Uma companhia de linhas aéreas deve pagar a uma família uma indenização de R$ 4 mil por danos morais. O motivo foi o extravio temporário de bagagem e de um carrinho de bebê durante uma viagem para Madrid, na Espanha.
De acordo com o Tribunal de Justiça do Distrito Federal e Territórios (TJDFT), um homem contou que programou uma viagem para Madrid, na Espanha, com sua família e que, após realizar o “check in” da companhia, sua esposa foi impedida pela Polícia Federal de prosseguir com a viagem, tendo em vista que seu passaporte encontrava-se vencido há 10 dias.
Diante disso, em decorrência da falha na prestações de serviços da companhia aérea, a família foi obrigada a permanecer quatro dias na cidade de Guarulhos, em São Paulo, até ser reacomodado em outro voo. Desta vez, arcando com recursos próprios, como hospedagem, alimentação, táxi e farmácia.

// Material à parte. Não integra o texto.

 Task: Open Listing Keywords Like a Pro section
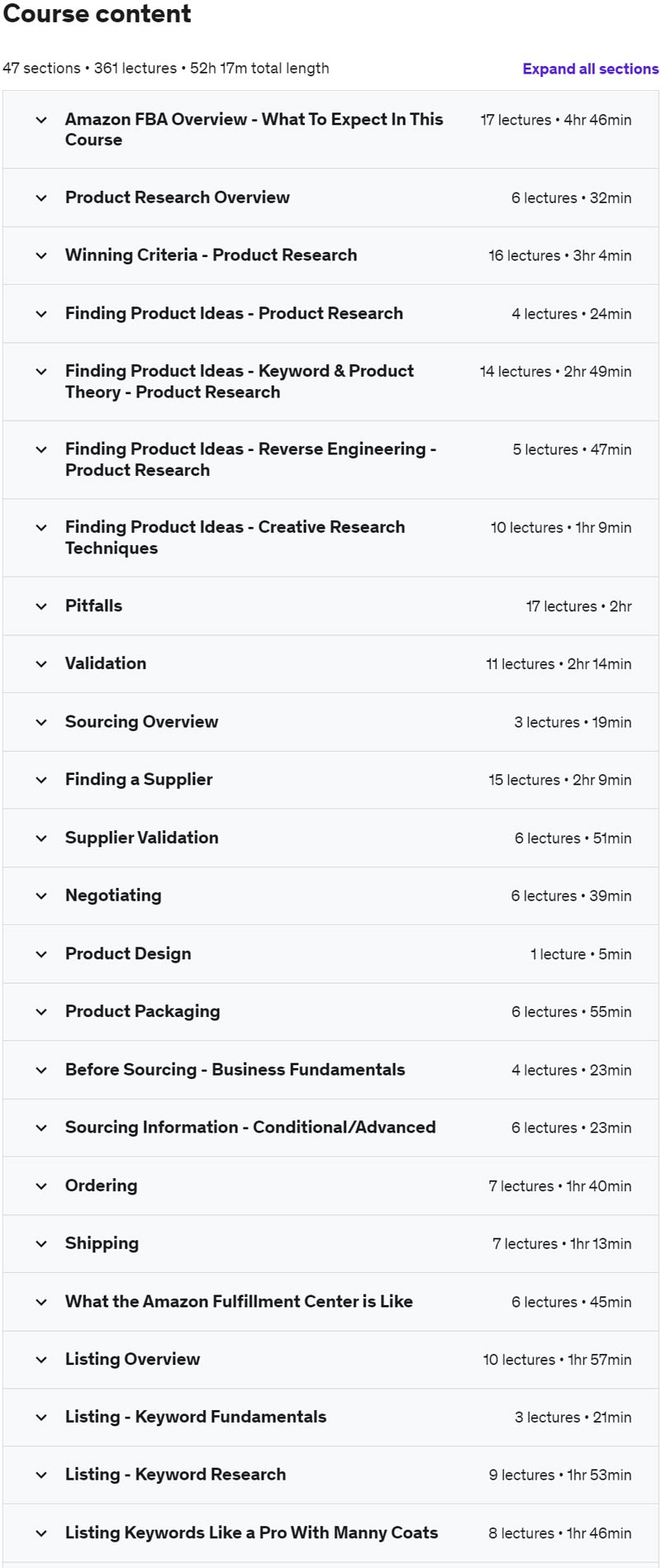[x=251, y=1533]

Durante esse período, a família foi privada de utilizar seus pertences pessoais, porque a mala somente foi entregue na cidade de destino final. Mesmo assim, ao desembarcar em seu destino, a família foi surpeendida com o desaparecimento da bagagem e do carrinho de bebê de uma criança de cinco meses.

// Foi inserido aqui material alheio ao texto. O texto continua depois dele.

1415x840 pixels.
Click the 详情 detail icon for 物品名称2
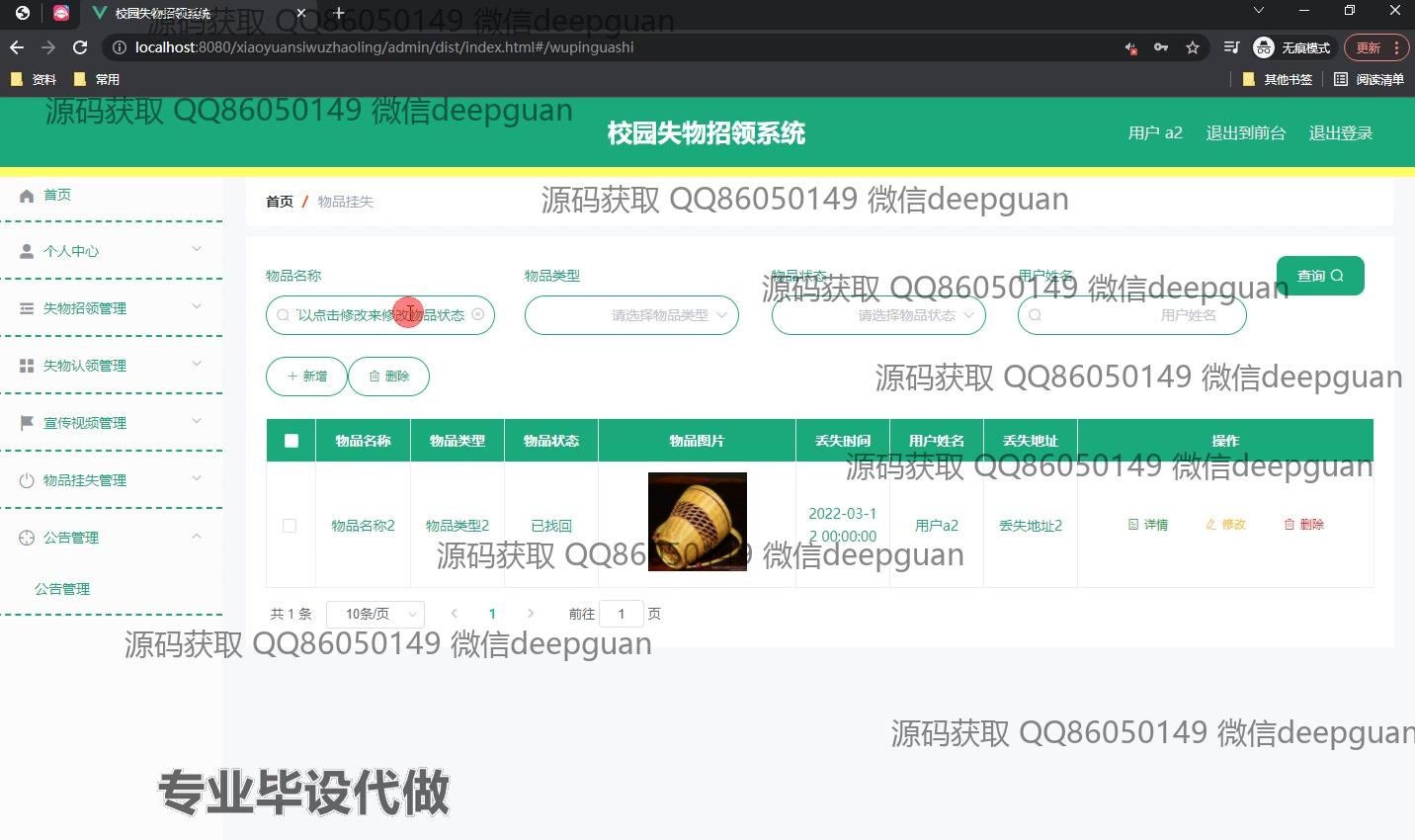point(1134,525)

O tribunal decidiu que ficou comprovado que a perda do voo decorreu de culpa exclusiva da família, que não adotaram a cautela necessária para prosseguir a viagem, deixando de observar a data de validade do passaporte. Em relação ao carrinho de bebê, o juiz constatou que não foi comprovado o pagamento do carrinho.

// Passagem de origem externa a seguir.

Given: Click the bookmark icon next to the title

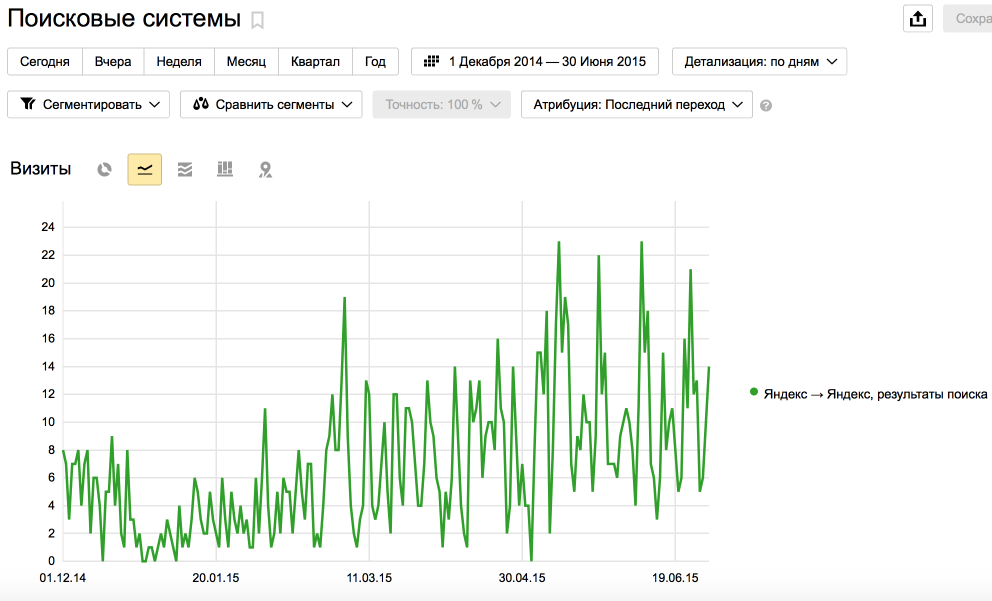Looking at the screenshot, I should pyautogui.click(x=258, y=20).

No entanto, o juiz entendeu que o dano moral ficou comprovado quando a família não obteve acesso aos seus pertences contidos na mala, que foi extraviada durante cinco dias. Além de ficar sem poder utilizar o carrinho de bebê durante todo o período de sua viagem, sendo restituído apenas no último dia. Portanto, a companhia aérea indenizará o passageiro pelo extravio temporário de sua bagagem.